Der Chi-Ta ist wohl das sagenumwobenste und intelligenteste Tier, welches auf erédischen Boden wandelt. Es handelt sich hierbey um eine Verschmelzung von Lupus und Bär. Vom Wolfen her hat er sein Gesicht, seine Reizzähne und den heimtückischen Jagdinstinkt. Aber auch das Verhalten Familiae, eben das Zusammenleben im Rudel, zeigt deutliche Parallelen zu Wölfen. Vom Bären hat er den aufrechten Gang, seine hünenhafte Gestalt und die unvergleichliche Kraft, die schon so manchem

Jagtmanne zum Verhängnis wurde. Weiter ungewöhnlich ist, dass sich Chi-Tas auch mit allerlei Gegenständen wehren, wenn sie allzu sehr bedrängt werden. So hörte man schon vieler Ortes, dass Jäger mit Knüppel, Keulen und Steinen angegriffen wurde. Demnach müssen wir diesem seltsamen und edlem Tier hohe Intelligenz zuschreiben.
Anders der etwas unreinere "Toll-Chi-Ta". Diesem eher bärigen Exemplar ist deutlich die Wildheit der pelzigen Waldbewohner anzusehen. Seine Kampfmethoden sind zwar eher wild und unbeherrschter, jedoch umso gefährlicher. Immer wieder werden mutige Jäger von diesen wilden Tieren erdrückt oder schlicht niedergetrampelt.

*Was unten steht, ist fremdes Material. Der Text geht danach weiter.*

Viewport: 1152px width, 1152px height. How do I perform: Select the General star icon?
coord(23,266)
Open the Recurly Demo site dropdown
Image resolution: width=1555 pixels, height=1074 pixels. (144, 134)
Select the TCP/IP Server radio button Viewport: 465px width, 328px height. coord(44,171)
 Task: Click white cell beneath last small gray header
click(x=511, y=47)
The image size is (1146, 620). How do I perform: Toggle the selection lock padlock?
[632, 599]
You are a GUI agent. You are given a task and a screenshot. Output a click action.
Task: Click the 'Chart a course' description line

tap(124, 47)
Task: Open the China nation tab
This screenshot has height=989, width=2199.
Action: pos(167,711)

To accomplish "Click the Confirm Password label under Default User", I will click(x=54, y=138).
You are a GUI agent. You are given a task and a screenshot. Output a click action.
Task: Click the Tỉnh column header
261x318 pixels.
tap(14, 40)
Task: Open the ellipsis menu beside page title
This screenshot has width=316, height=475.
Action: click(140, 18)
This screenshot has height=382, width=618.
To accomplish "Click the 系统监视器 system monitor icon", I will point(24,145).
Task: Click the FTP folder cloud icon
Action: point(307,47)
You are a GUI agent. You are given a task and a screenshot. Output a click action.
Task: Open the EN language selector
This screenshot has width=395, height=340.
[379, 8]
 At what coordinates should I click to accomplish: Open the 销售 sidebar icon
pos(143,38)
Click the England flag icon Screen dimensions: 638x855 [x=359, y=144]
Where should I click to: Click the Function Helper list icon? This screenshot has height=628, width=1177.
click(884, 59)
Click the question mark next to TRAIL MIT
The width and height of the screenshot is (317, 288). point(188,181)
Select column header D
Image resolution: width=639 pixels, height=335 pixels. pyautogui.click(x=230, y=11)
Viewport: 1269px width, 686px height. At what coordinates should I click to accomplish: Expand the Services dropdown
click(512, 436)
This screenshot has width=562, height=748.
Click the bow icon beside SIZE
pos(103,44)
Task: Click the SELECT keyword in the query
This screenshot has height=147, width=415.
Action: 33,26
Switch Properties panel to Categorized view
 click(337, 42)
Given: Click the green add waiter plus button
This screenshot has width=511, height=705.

Zeitgenössische Darstellung
eines Chi-Ta

Besonders bemerkenswert ist auch der Lebenszyklus eines jeden Chi-Tas. So führen sie einen Sommerschlaf in tiefen Tälern oder Auen, um dann im späten Herbst zu erwachen, um in die Hügel und Gebirge zu ziehen, wo sie ihre Winterhöhlen beziehen und überwintern.
Man findet die Bärenwölfe vornämlich in den Wäldern um Metzarum, den Herzogtümern Carvensburg und Hellensberg, sowie in den ewigen Weiten der Nebelberge.

Der Chi-Ta ist ein begehrtes Jagdobjekt, da sein Fell einen hohen Preis auf den erédischen Märkten erzielt, aber auch, da es als besonders tapfer gilt einen Kampf mit einem solchen Tiere überstanden zu haben. Letztendlich auch, da das Blut eines jeden Chi-Tas heilende und stimulierende Wirkung hat, aber dieses Phänomen ist noch weites gehend unerforscht und bleibt vorerst ein weiteres Geheimnis des legendären Chi-Tas.